De acuerdo con cifras de Fedesmeraldas y ProColombia, Colombia concentra cerca del 55 % del mercado mundial de esmeraldas y aproximadamente el 70 % de las reservas internacionales, lo que mantiene al país como uno de los principales referentes globales de esta gema.
Su reconocimiento también se refleja en las grandes casas de joyería. Firmas como Bulgari, Cartier, Chopard, Lorraine Schwartz y Jacob & Co. han incorporado esmeraldas a sus colecciones. La piedra también ha ganado exposición entre celebridades.
En la gala del Met de 2025, por ejemplo, el cantante Maluma lució un reloj valorado en US$5 millones, elaborado con 714 esmeraldas colombianas que sumaban cerca de 148 quilates.
Pero el valor de una esmeralda no depende solamente de su tamaño. El color, la transparencia, las inclusiones, el origen y la calidad del corte son algunos de los factores que determinan su precio.
“Las esmeraldas extraídas en Colombia son destacadas en el mundo porque suelen caracterizarse por tonalidades verdes intensas y saturadas”, explica María Inés Hincapié, gerente ejecutiva de Aria Gems.

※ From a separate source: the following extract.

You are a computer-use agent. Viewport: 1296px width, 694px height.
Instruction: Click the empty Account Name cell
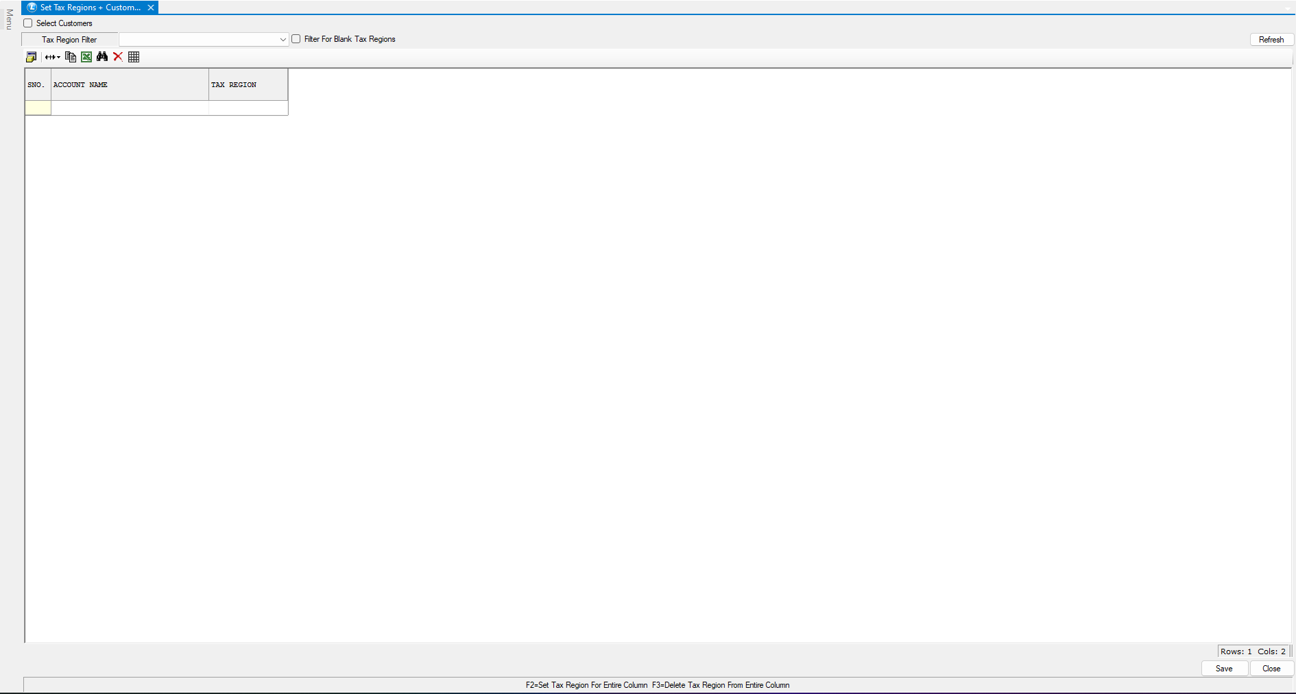[x=130, y=108]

Las inclusiones naturales, conocidas como el “jardín” de la esmeralda, también hacen parte de su identidad y pueden aportar información sobre su origen.
El anillo continúa siendo una de las principales piezas elaboradas con esta gema, aunque su uso se ha extendido a aretes, collares, gargantillas, pulseras y brazaletes. Además, crece la demanda por piezas personalizadas y de alta joyería.
“Hay una búsqueda creciente de piezas con identidad. La esmeralda permite desarrollar desde propuestas clásicas hasta alta joyería a la medida”, señala Hincapié.
Para Colombia, esta tendencia representa una oportunidad económica que va más allá de la extracción. El desafío está en capturar una mayor parte del valor que genera la gema mediante procesos de transformación, diseño, manufactura y comercialización internacional.
Así, la apuesta de la industria es que Colombia no solo sea reconocida como una potencia mundial en la producción de esmeraldas, sino también como un país capaz de convertir esa materia prima en joyas de alto valor y competir en el mercado internacional del lujo.